>>>>

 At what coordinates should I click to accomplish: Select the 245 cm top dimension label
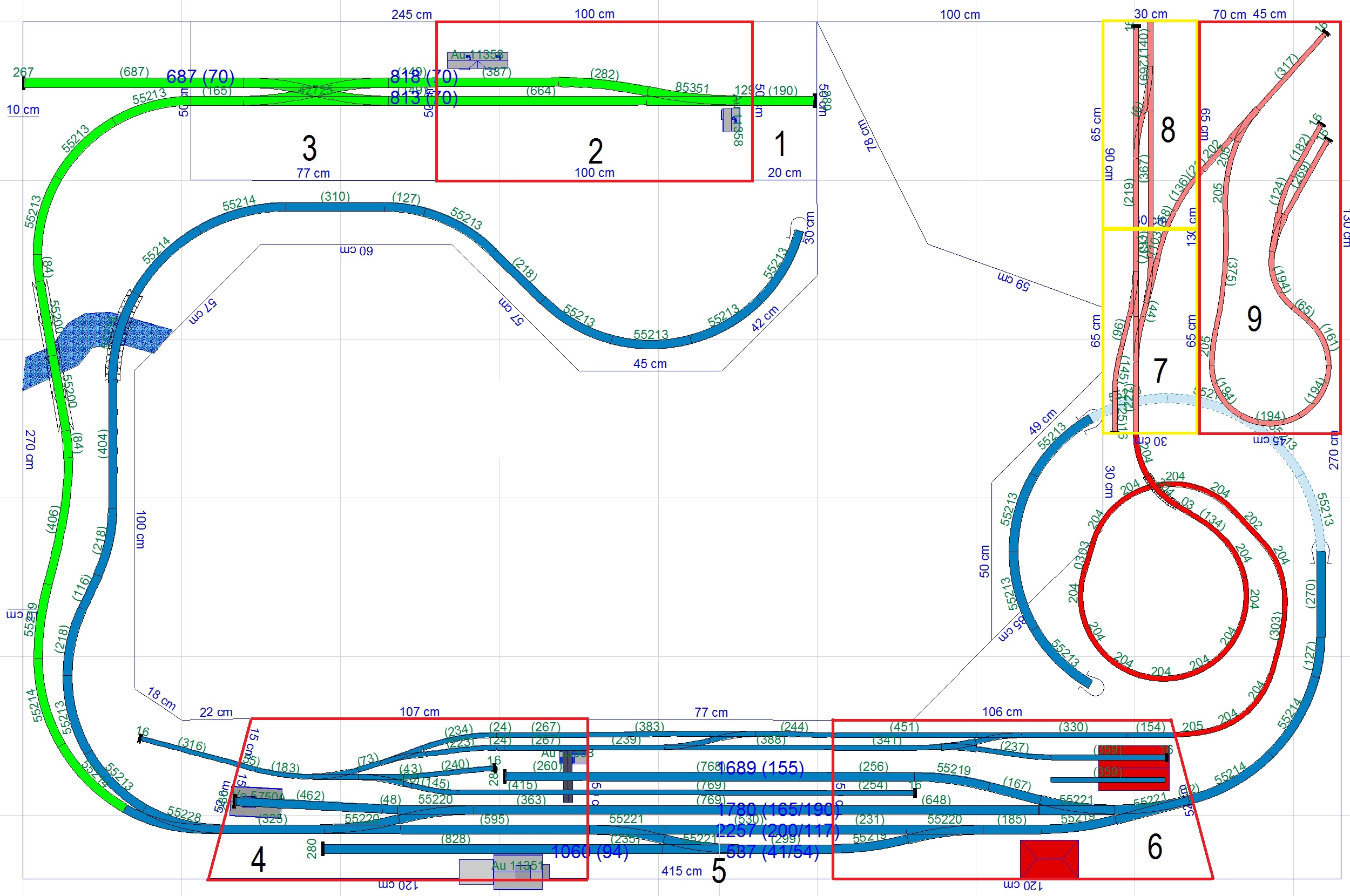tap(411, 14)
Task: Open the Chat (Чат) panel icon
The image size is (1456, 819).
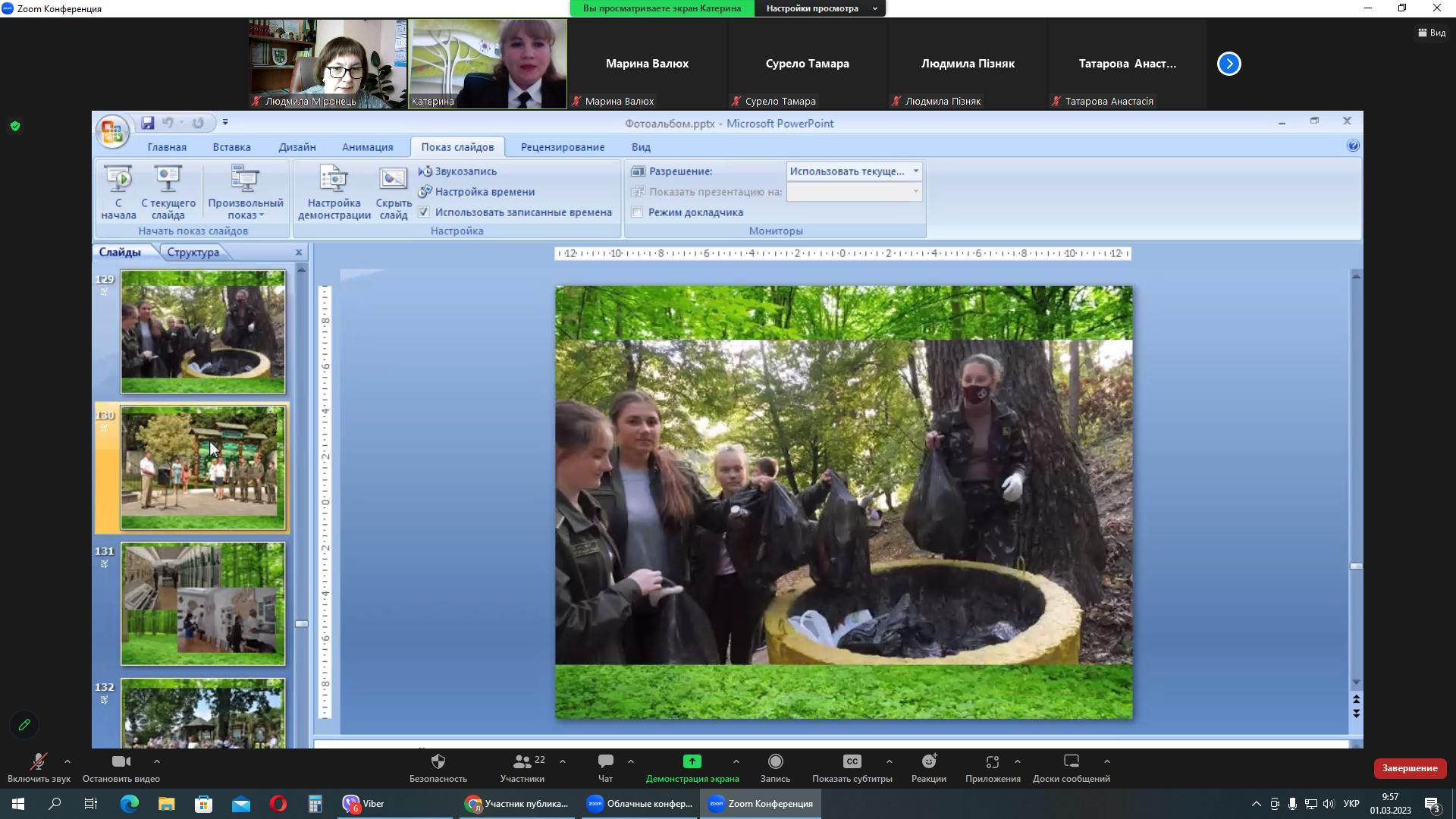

<<<<
>>>>

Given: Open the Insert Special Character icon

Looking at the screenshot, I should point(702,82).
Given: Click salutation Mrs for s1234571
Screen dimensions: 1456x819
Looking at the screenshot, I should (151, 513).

<<<<
>>>>

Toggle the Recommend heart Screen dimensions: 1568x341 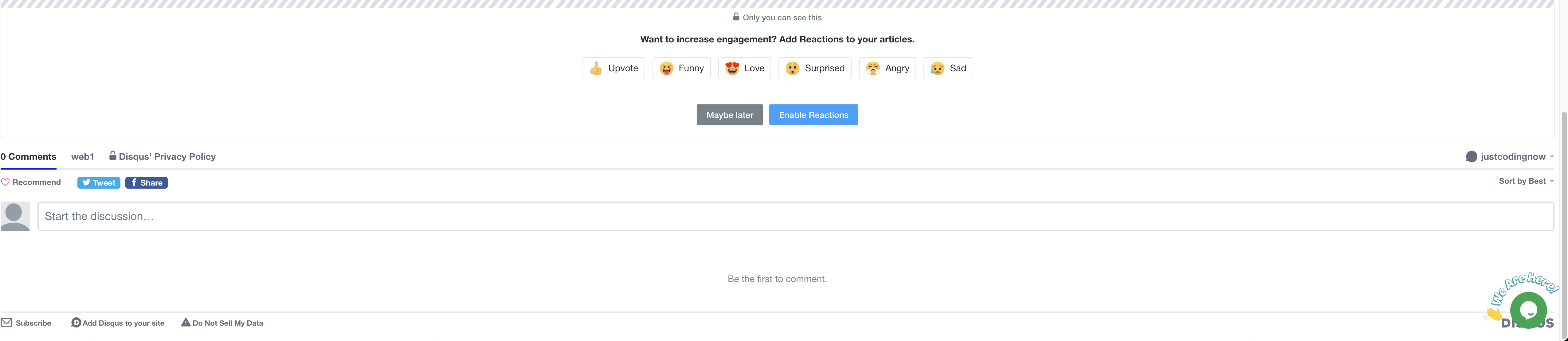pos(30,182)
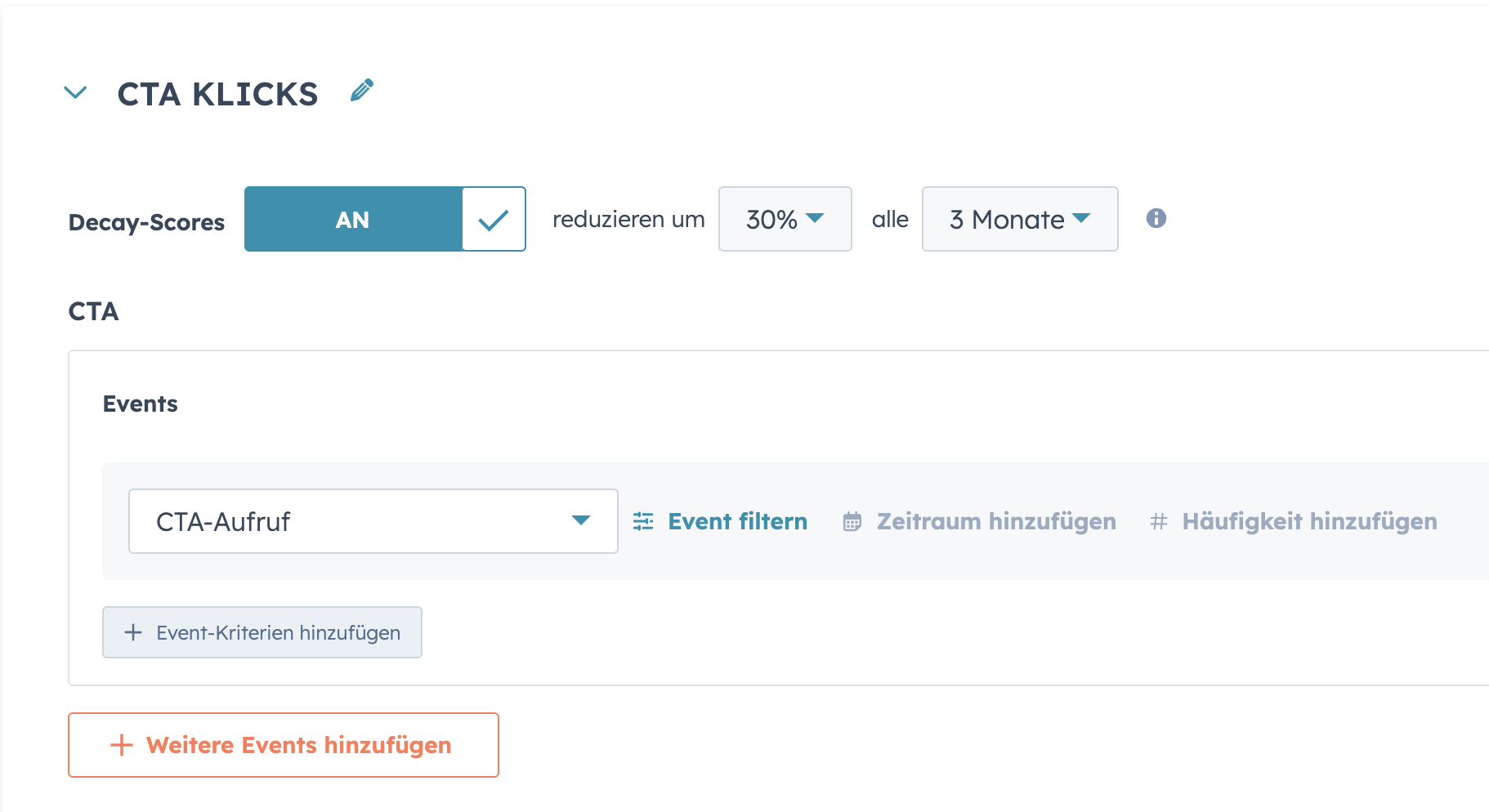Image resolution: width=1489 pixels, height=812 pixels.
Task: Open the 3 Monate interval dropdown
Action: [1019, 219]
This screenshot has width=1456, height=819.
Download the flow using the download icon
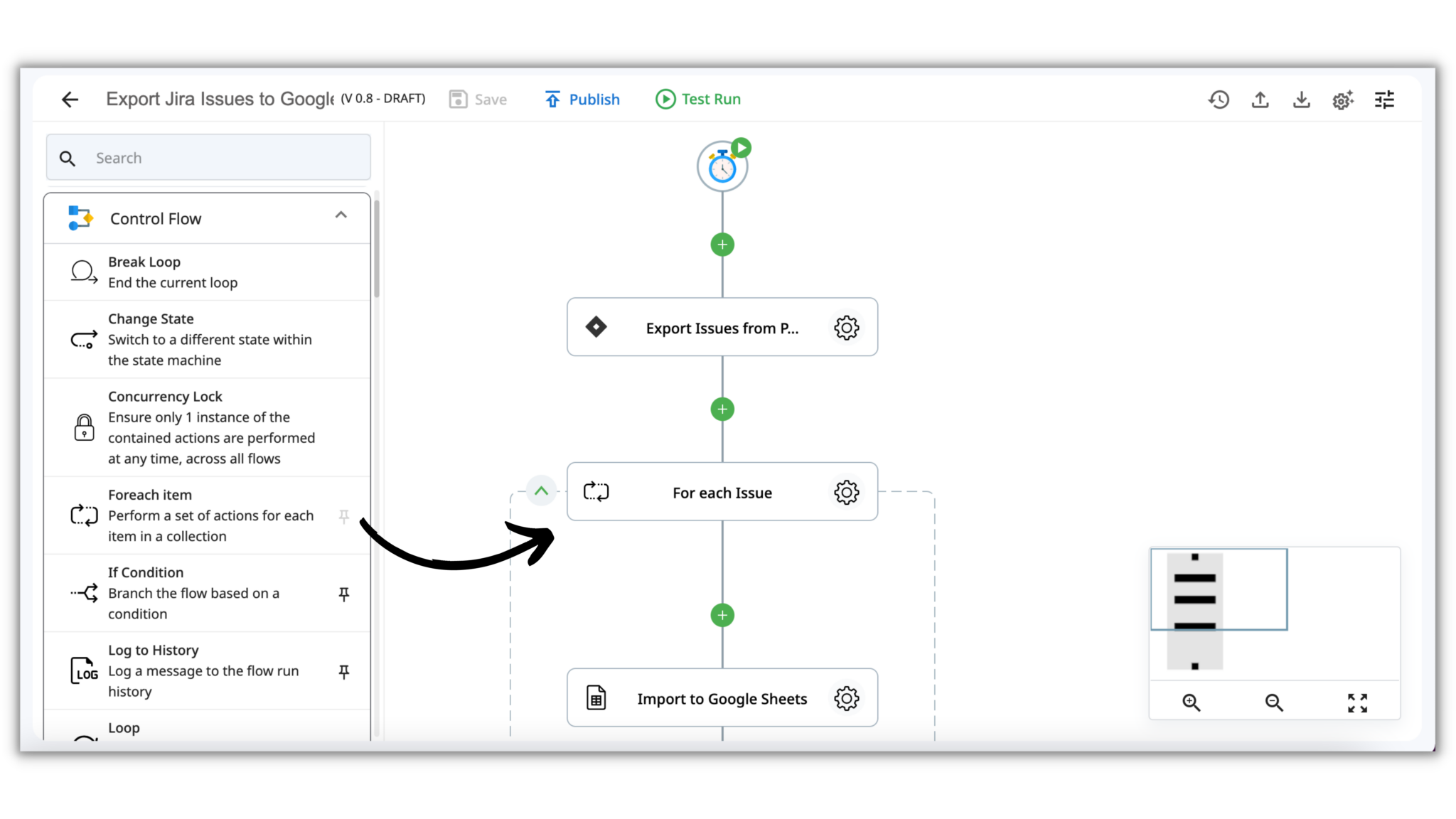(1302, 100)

<<<<

> **TASK STATEMENT**
From the line with "At what coordinates" up to and including the line with "The image size is (1456, 819)." above, retype every line exactly and nothing more; leave out the pictures.

> **RESULT OF THE TASK**
 At what coordinates should I click to accomplish: Select the 245 cm top dimension label
tap(411, 14)
Task: Open the Chat (Чат) panel icon
The image size is (1456, 819).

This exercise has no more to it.